Abraham melihat KTP-nya dan berkata. "Sudah kan? Nggak ada lagi yang mau kamu bilang?"
Elena berusaha untuk tidak cemberut sekarang.
"Kalau nggak ada, saya mau istirahat. Ngeliat kamu kepala saya jadi tambah pusing!"
Mata Elena melebar. Tangannya terangkat, entah sadar atau tidak justru menunjuk pria itu. "Nah kan! Tadi katanya Bapak nggak apa-apa, sekarang katanya pusing. Bapak bohong."
Tatapan lebar Elena sepenuhnya terbalaskan tatapan yang serupa dari Abraham.
"A-Apa?" Abraham pikir kepalanya sedikit goyah.
"Nah lo nah lo nah lo!" kata Elena. "Bapak mau pingsan?"
Abraham memejamkan matanya dan menarik napas panjang. "Siapa juga di dunia ini yang mau pingsan?!"
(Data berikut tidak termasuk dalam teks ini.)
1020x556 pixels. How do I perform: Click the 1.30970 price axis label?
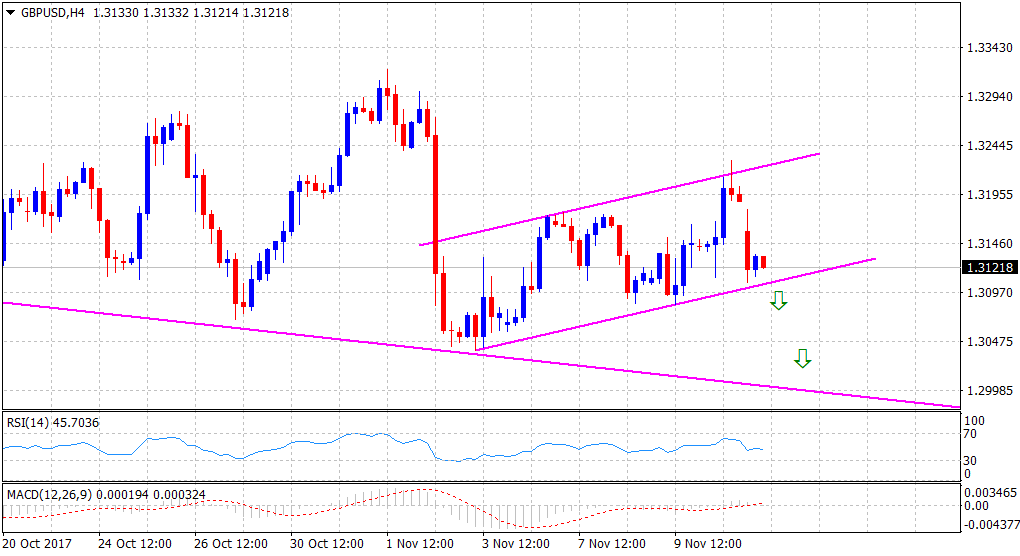tap(988, 292)
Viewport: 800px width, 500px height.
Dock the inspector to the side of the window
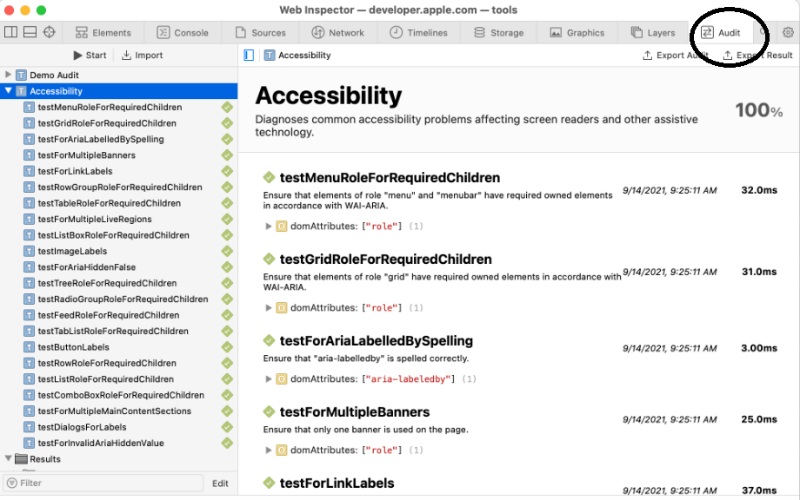pyautogui.click(x=11, y=32)
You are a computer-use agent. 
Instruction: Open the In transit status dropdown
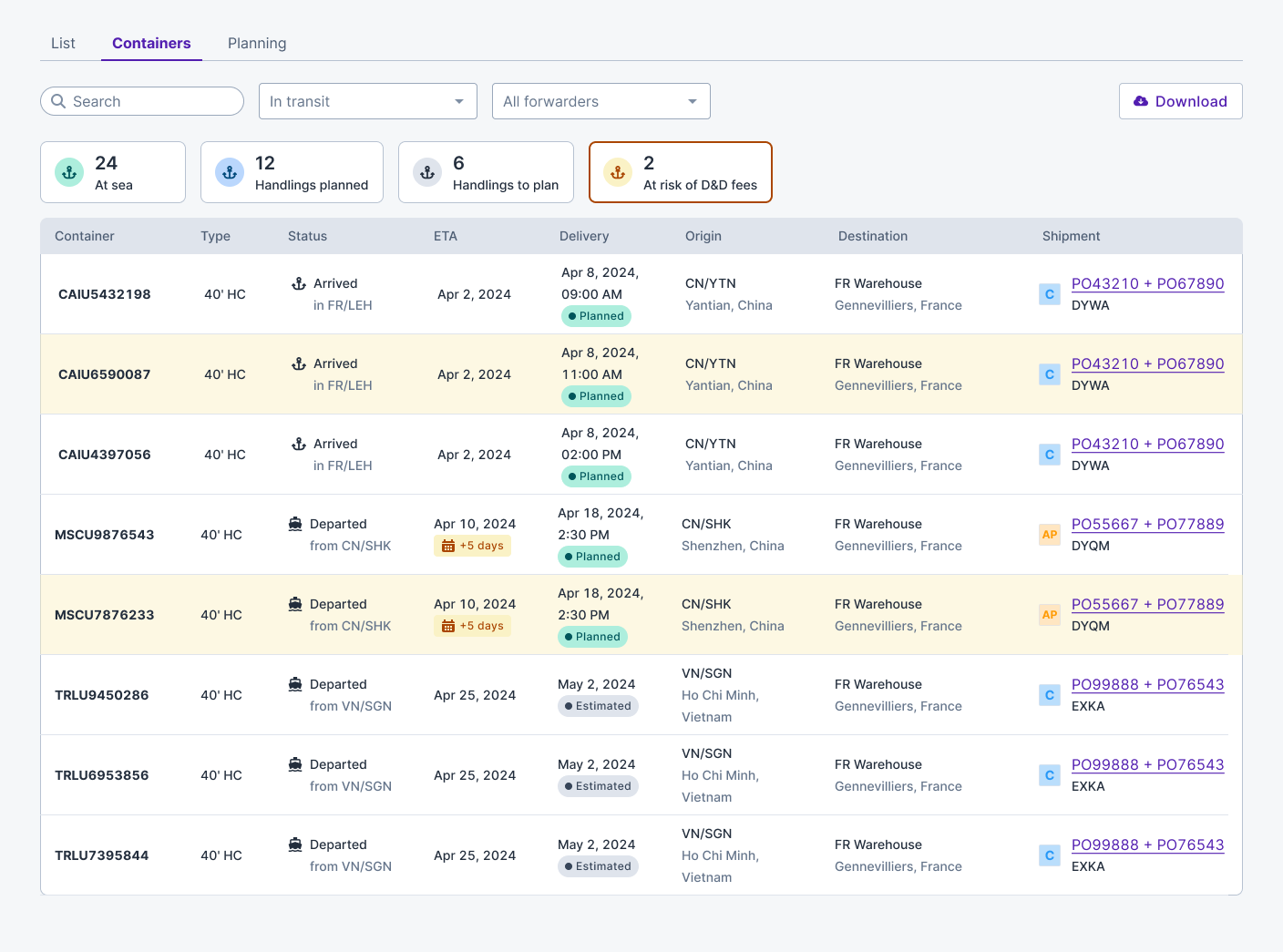367,101
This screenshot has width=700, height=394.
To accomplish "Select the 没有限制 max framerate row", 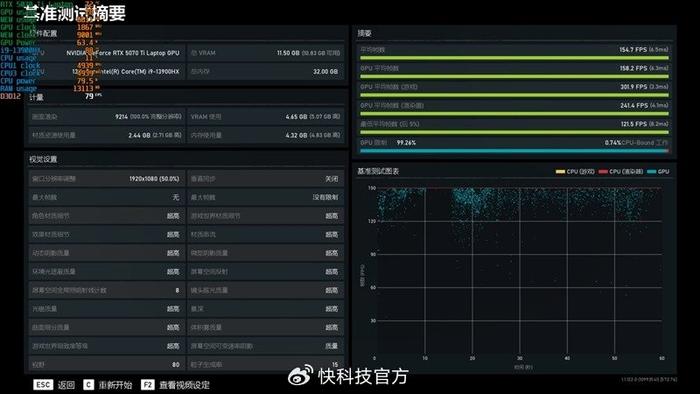I will [266, 197].
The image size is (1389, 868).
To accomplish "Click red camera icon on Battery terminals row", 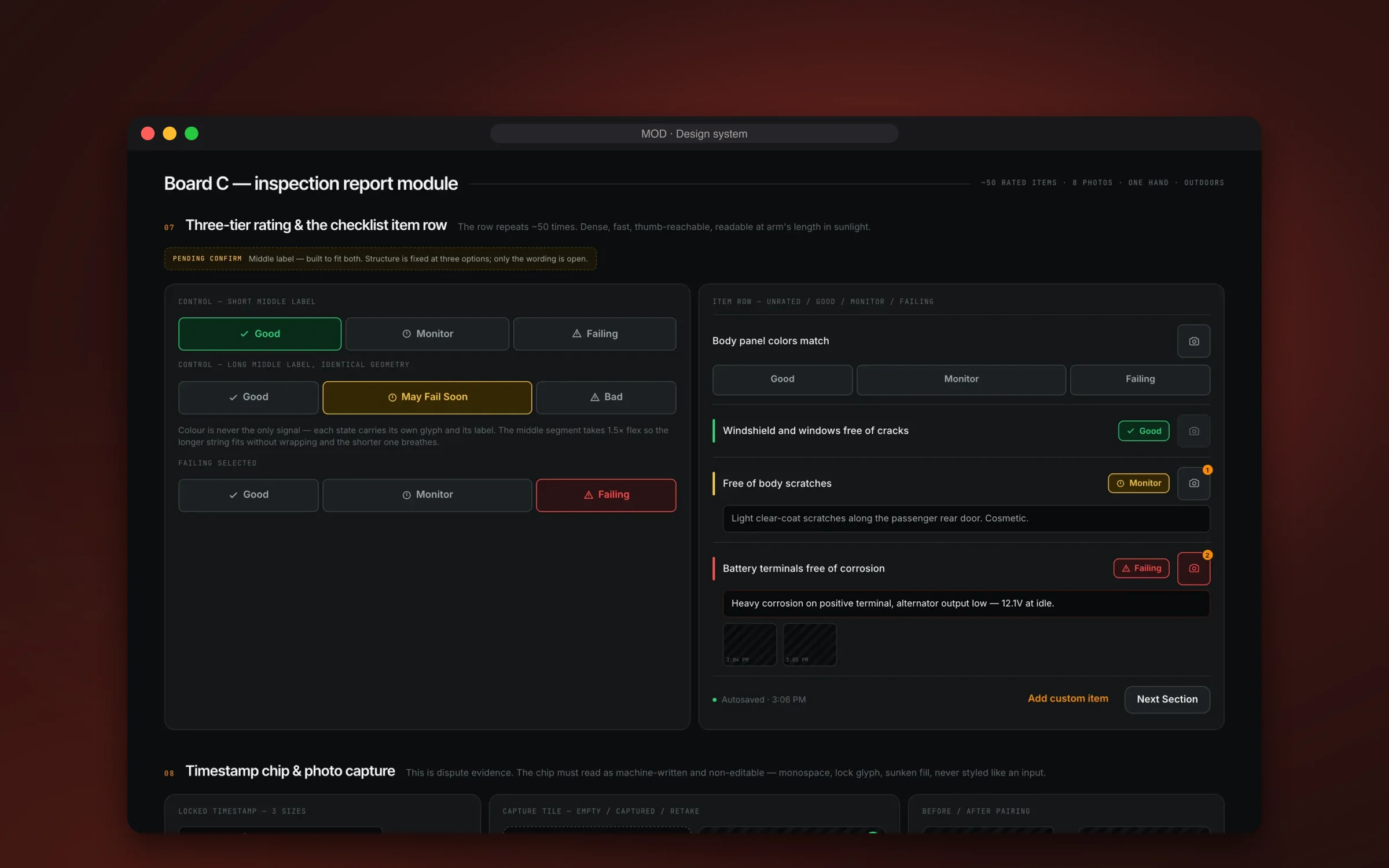I will tap(1193, 568).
"Ah, bener juga!" Elena menyadari salah menggunakan kosakata. See? Bahasa Indonesia kadang tidak sesederhana yang terlihat. "Maksud saya apa Bapak merasa akan jatuh pingsan?"
Abraham menggeleng. Tangannya semakin mengerat pada daun pintu yang tak bisa menjerit karenanya.
Ia menatap Elena tanpa kedip.
"Saya mau istirahat dulu di kamar," katanya. "Silakan kamu pergi."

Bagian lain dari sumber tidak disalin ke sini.